-- MATERIAL SUPPLIED --
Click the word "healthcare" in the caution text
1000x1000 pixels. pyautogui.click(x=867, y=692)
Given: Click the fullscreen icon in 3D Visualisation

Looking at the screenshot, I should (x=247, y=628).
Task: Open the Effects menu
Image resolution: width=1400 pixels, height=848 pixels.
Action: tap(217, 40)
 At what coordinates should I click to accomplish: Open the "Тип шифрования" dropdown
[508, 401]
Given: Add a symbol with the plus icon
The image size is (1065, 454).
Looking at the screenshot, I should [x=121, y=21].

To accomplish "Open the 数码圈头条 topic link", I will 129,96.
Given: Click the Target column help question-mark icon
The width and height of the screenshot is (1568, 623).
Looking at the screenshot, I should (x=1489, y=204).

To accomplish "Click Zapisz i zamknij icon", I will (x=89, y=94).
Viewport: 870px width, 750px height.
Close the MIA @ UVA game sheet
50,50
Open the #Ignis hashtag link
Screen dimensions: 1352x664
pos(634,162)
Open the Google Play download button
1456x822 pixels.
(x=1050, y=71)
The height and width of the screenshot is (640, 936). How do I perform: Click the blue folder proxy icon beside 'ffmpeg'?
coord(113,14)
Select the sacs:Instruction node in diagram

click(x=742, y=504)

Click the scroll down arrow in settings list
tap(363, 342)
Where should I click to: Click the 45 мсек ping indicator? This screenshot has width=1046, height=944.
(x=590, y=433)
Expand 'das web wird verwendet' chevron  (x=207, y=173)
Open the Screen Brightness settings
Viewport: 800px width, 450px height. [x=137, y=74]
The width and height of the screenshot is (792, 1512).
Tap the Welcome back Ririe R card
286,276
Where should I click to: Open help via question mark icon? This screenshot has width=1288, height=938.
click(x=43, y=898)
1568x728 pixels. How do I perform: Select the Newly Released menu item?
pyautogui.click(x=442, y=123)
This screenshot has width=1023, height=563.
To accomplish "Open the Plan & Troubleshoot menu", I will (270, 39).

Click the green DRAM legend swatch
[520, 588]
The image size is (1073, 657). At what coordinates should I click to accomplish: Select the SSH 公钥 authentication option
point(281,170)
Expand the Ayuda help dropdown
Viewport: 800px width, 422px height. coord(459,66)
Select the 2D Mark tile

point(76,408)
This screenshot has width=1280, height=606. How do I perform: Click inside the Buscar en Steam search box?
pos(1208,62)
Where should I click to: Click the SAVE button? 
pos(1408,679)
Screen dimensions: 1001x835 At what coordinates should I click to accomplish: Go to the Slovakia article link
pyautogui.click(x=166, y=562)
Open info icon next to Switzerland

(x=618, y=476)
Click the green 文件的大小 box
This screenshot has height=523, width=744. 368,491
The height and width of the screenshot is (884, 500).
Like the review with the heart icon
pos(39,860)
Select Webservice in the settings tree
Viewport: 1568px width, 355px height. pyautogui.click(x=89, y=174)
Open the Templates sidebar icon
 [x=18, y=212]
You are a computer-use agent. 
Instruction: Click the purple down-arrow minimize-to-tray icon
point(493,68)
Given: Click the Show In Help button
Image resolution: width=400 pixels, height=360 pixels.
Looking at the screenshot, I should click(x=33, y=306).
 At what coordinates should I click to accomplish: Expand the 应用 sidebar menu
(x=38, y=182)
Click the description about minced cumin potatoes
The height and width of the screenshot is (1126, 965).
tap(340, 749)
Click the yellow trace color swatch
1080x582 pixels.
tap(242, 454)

-- ASSIGNMENT --
Copy out the material word for word and line for line.

-- SOLUTION --
Click the word "healthcare" in the caution text
1000x1000 pixels. pyautogui.click(x=867, y=692)
Given: Click the fullscreen icon in 3D Visualisation

Looking at the screenshot, I should (x=247, y=628).
Task: Open the Effects menu
Image resolution: width=1400 pixels, height=848 pixels.
Action: tap(217, 40)
 At what coordinates should I click to accomplish: Open the "Тип шифрования" dropdown
[508, 401]
Given: Add a symbol with the plus icon
The image size is (1065, 454).
Looking at the screenshot, I should [x=121, y=21].

To accomplish "Open the 数码圈头条 topic link", I will 129,96.
Given: Click the Target column help question-mark icon
The width and height of the screenshot is (1568, 623).
Looking at the screenshot, I should (x=1489, y=204).

To accomplish "Click Zapisz i zamknij icon", I will (x=89, y=94).
Viewport: 870px width, 750px height.
Close the MIA @ UVA game sheet
50,50
Open the #Ignis hashtag link
Screen dimensions: 1352x664
pos(634,162)
Open the Google Play download button
1456x822 pixels.
(x=1050, y=71)
The height and width of the screenshot is (640, 936). How do I perform: Click the blue folder proxy icon beside 'ffmpeg'?
coord(113,14)
Select the sacs:Instruction node in diagram

click(x=742, y=504)

Click the scroll down arrow in settings list
tap(363, 342)
Where should I click to: Click the 45 мсек ping indicator? This screenshot has width=1046, height=944.
(x=590, y=433)
Expand 'das web wird verwendet' chevron  (x=207, y=173)
Open the Screen Brightness settings
Viewport: 800px width, 450px height. [x=137, y=74]
The width and height of the screenshot is (792, 1512).
Tap the Welcome back Ririe R card
286,276
Where should I click to: Open help via question mark icon? This screenshot has width=1288, height=938.
click(x=43, y=898)
1568x728 pixels. How do I perform: Select the Newly Released menu item?
pyautogui.click(x=442, y=123)
This screenshot has width=1023, height=563.
To accomplish "Open the Plan & Troubleshoot menu", I will (270, 39).

Click the green DRAM legend swatch
[520, 588]
The image size is (1073, 657). At what coordinates should I click to accomplish: Select the SSH 公钥 authentication option
point(281,170)
Expand the Ayuda help dropdown
Viewport: 800px width, 422px height. coord(459,66)
Select the 2D Mark tile

point(76,408)
This screenshot has width=1280, height=606. How do I perform: Click inside the Buscar en Steam search box?
pos(1208,62)
Where should I click to: Click the SAVE button? 
pos(1408,679)
Screen dimensions: 1001x835 At what coordinates should I click to accomplish: Go to the Slovakia article link
pyautogui.click(x=166, y=562)
Open info icon next to Switzerland

(x=618, y=476)
Click the green 文件的大小 box
This screenshot has height=523, width=744. 368,491
The height and width of the screenshot is (884, 500).
Like the review with the heart icon
pos(39,860)
Select Webservice in the settings tree
Viewport: 1568px width, 355px height. pyautogui.click(x=89, y=174)
Open the Templates sidebar icon
 [x=18, y=212]
You are a computer-use agent. 
Instruction: Click the purple down-arrow minimize-to-tray icon
point(493,68)
Given: Click the Show In Help button
Image resolution: width=400 pixels, height=360 pixels.
Looking at the screenshot, I should click(x=33, y=306).
 At what coordinates should I click to accomplish: Expand the 应用 sidebar menu
(x=38, y=182)
Click the description about minced cumin potatoes
The height and width of the screenshot is (1126, 965).
tap(340, 749)
Click the yellow trace color swatch
1080x582 pixels.
tap(242, 454)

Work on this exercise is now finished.